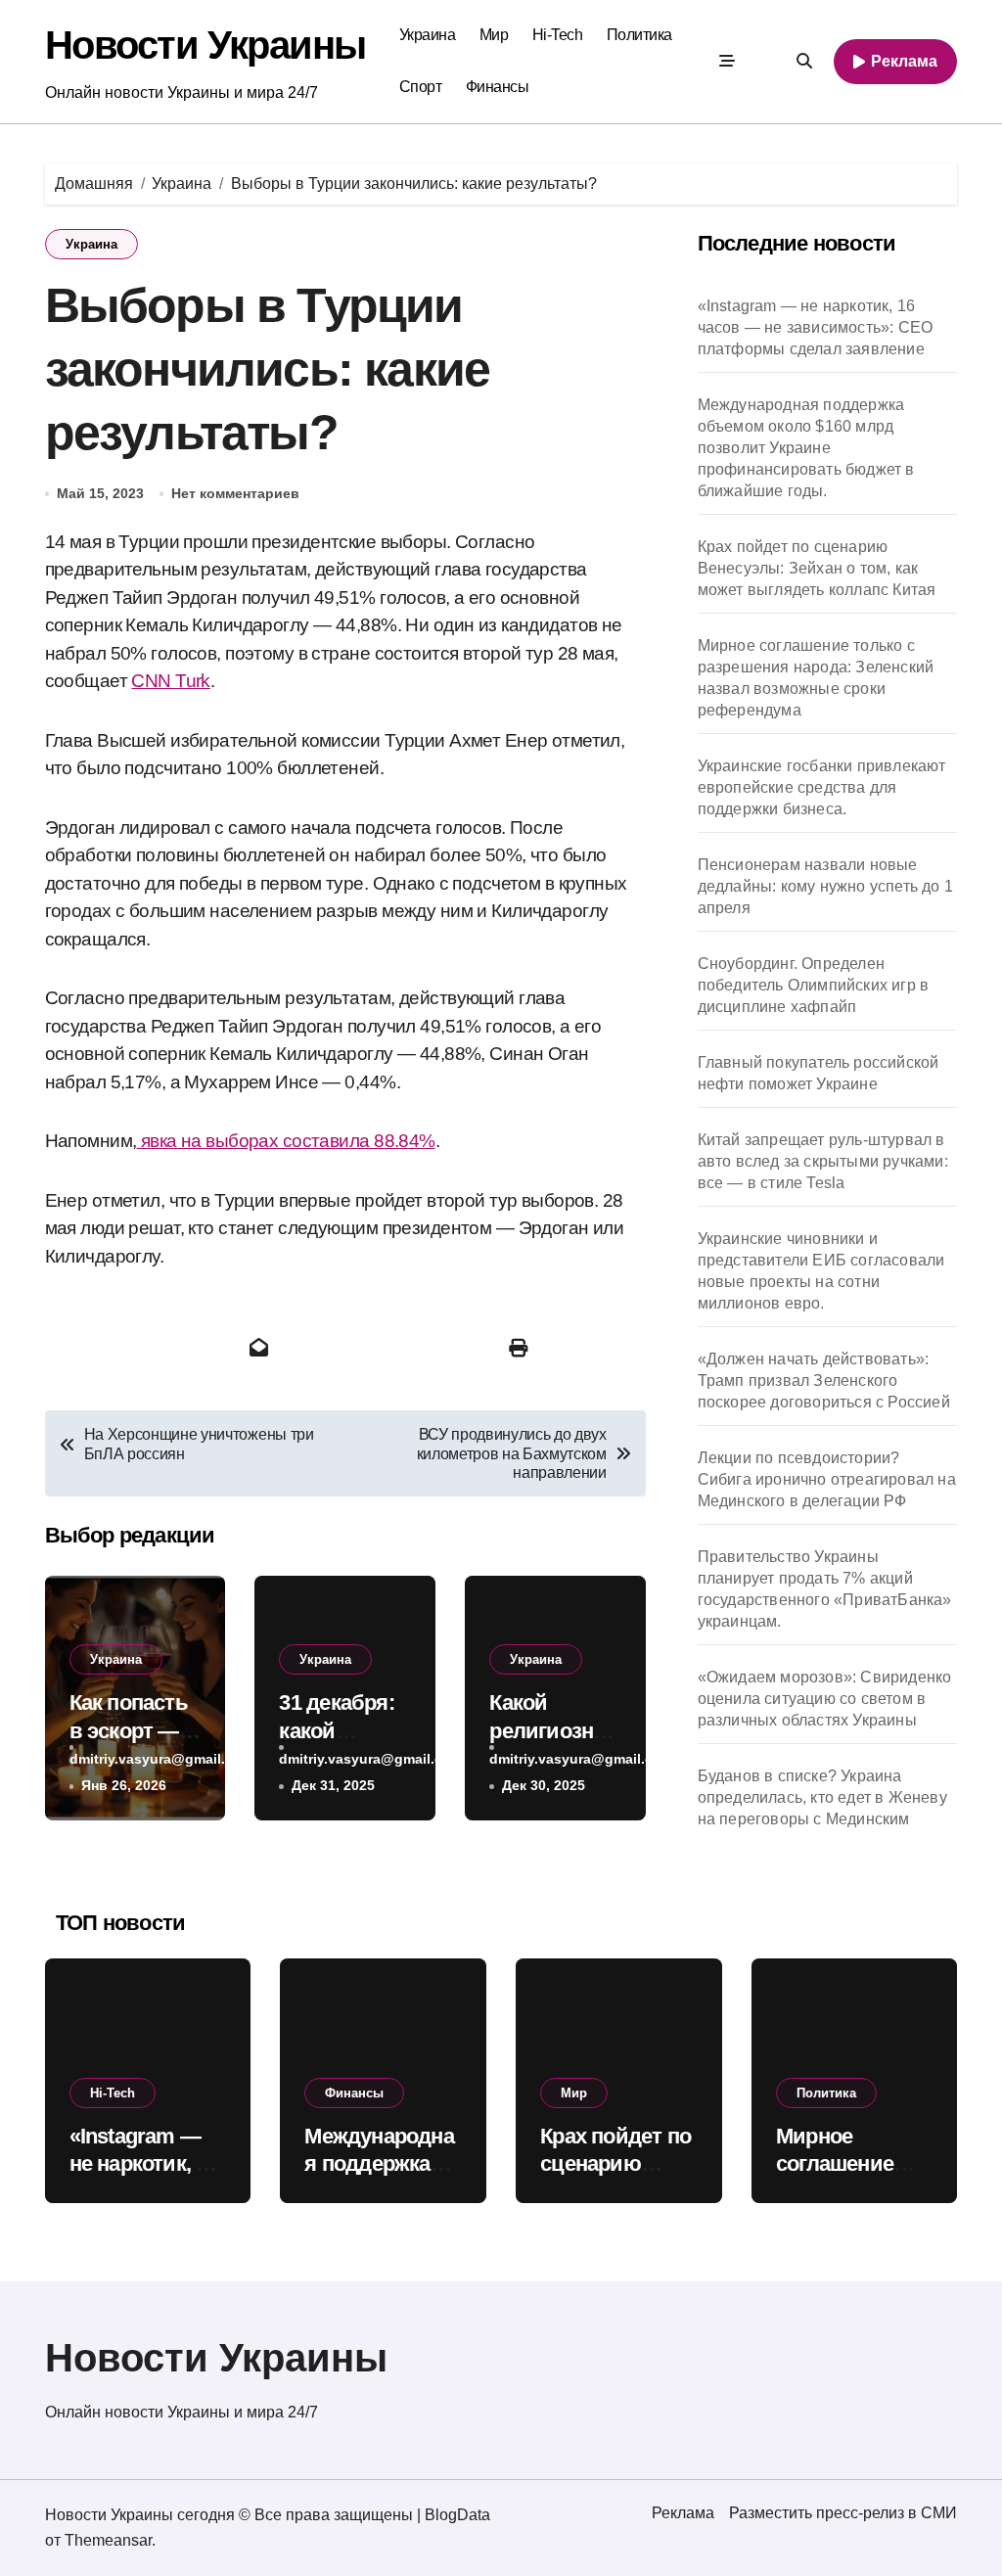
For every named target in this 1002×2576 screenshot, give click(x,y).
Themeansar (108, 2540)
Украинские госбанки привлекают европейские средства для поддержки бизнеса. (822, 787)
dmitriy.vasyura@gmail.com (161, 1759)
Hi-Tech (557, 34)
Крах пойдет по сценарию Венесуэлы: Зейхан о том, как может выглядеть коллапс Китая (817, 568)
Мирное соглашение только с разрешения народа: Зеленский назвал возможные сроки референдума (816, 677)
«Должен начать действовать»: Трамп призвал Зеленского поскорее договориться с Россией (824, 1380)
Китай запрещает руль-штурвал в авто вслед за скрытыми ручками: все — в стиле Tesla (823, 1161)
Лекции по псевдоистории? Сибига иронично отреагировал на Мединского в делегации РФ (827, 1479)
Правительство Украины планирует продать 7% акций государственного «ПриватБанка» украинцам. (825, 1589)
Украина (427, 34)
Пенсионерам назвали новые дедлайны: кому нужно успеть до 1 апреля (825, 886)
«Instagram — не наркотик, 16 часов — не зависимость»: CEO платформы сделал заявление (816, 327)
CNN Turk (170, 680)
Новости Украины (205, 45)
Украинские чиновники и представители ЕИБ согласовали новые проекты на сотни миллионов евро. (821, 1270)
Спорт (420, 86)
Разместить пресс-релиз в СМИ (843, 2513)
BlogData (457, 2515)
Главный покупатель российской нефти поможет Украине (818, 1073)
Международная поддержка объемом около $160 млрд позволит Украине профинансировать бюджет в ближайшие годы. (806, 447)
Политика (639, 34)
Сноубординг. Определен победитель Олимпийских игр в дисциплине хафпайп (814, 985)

============

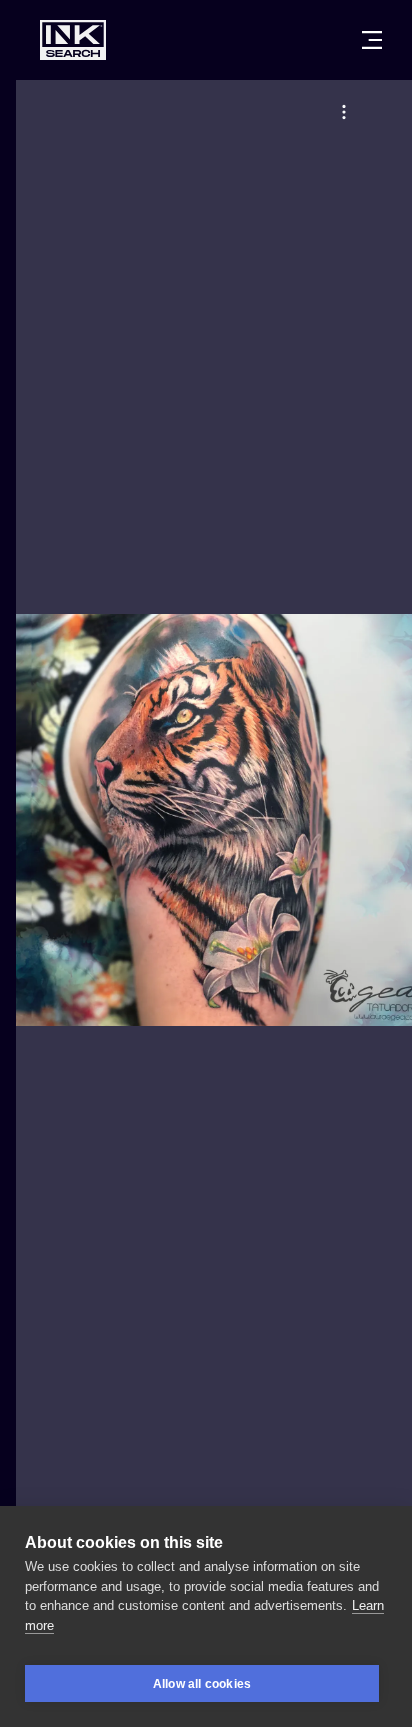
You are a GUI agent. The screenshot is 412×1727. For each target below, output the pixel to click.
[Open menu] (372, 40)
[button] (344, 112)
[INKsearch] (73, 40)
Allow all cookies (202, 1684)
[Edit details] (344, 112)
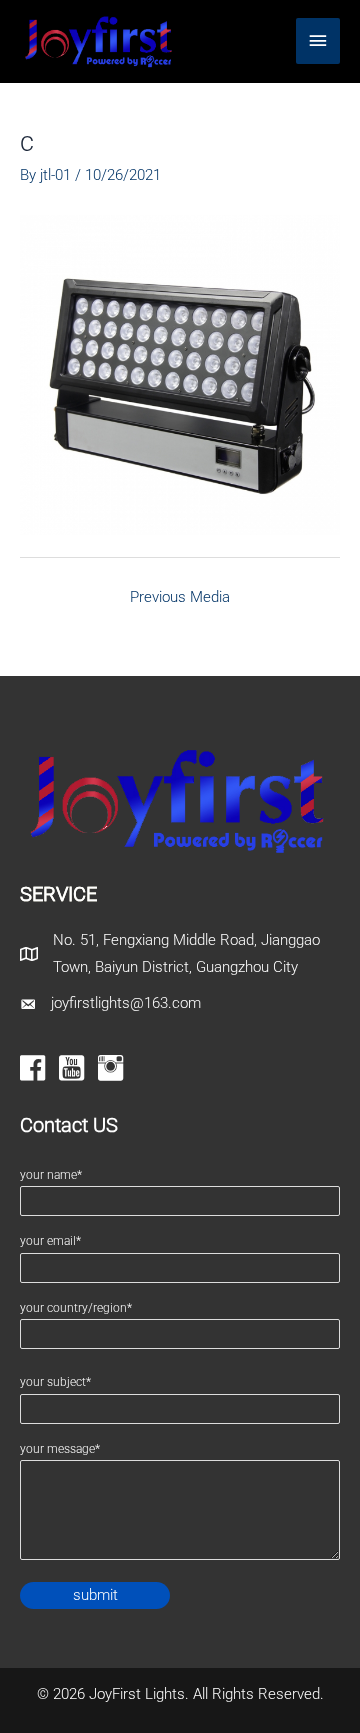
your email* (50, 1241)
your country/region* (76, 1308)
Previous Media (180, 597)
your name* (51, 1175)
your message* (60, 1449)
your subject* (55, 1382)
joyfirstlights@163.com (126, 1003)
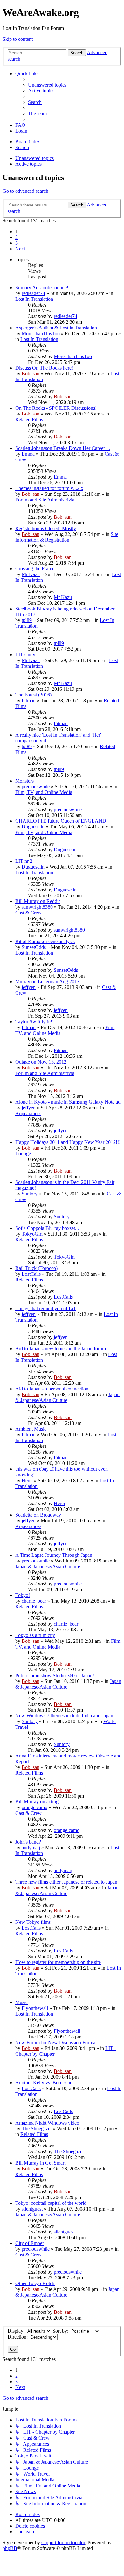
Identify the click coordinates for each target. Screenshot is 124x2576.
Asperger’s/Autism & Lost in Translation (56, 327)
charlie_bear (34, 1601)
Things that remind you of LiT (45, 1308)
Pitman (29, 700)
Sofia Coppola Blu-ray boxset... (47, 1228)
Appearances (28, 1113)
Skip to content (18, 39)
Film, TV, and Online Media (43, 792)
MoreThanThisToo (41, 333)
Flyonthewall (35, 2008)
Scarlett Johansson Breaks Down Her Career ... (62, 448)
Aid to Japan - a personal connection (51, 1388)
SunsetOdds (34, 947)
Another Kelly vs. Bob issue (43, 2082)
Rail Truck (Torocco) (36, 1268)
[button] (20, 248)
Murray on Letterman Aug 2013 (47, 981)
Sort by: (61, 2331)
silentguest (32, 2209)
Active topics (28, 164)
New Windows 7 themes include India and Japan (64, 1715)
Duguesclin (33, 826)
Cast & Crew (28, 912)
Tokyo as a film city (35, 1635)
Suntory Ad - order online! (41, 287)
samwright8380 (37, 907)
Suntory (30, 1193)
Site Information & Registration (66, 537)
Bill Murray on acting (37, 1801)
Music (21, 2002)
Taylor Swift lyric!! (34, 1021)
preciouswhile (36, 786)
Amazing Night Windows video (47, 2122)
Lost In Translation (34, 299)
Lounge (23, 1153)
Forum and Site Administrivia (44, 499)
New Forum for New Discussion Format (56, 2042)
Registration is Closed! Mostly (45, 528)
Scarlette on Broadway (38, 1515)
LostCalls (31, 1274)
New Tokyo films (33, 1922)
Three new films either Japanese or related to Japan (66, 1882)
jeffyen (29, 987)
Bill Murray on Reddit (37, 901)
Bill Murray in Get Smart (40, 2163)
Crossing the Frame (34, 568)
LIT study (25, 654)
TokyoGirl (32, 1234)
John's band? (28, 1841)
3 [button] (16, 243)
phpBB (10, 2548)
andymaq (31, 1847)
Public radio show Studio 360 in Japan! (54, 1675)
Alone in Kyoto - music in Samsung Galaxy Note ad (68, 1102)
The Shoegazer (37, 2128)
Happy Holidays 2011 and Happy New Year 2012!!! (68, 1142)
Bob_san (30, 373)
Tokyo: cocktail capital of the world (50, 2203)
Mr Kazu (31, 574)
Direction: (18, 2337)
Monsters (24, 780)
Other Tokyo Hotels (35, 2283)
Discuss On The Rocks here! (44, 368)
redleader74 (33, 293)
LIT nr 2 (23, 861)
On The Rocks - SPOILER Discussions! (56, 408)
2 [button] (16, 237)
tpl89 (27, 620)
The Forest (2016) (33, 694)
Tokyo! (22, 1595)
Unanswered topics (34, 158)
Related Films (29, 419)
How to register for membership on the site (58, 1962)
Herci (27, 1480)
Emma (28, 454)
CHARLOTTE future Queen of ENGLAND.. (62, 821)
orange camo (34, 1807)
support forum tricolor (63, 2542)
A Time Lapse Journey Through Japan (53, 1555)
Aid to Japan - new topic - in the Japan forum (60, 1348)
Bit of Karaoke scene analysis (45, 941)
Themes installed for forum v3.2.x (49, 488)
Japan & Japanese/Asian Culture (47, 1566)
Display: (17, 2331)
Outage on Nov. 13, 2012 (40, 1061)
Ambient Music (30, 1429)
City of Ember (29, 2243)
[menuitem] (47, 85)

============

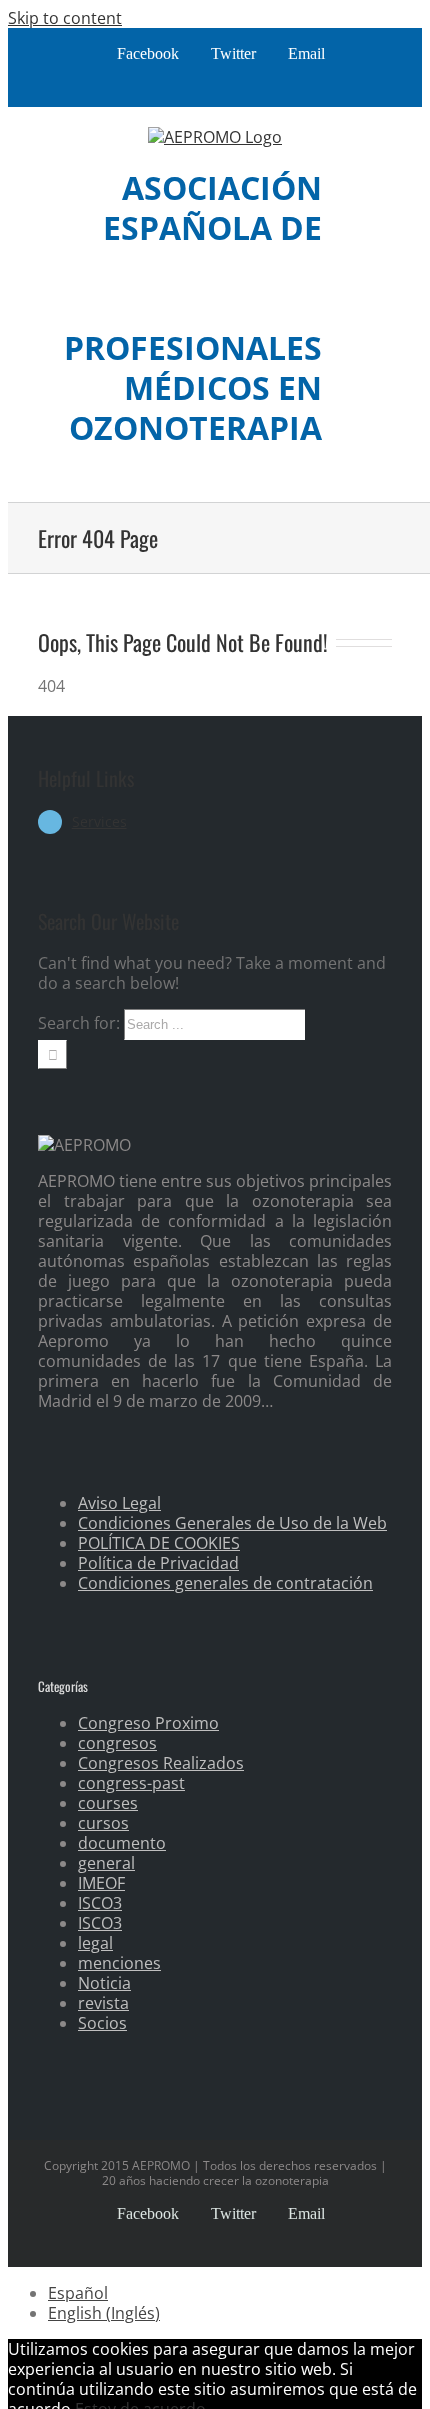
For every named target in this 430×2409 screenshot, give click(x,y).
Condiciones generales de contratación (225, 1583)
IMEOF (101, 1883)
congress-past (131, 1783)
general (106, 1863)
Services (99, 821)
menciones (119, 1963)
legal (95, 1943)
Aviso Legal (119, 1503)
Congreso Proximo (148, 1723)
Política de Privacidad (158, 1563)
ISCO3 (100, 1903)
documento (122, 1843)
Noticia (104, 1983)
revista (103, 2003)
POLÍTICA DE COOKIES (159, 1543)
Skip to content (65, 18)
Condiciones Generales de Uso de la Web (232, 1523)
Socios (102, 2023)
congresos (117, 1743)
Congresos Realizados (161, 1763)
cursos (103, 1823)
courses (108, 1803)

============

## [AIM OF THE TASK]
Search the preceding listing for "your", then copy every line that holds it.

## [RESPONSE BOX]
your email* (50, 1241)
your country/region* (76, 1308)
your name* (51, 1175)
your message* (60, 1449)
your subject* (55, 1382)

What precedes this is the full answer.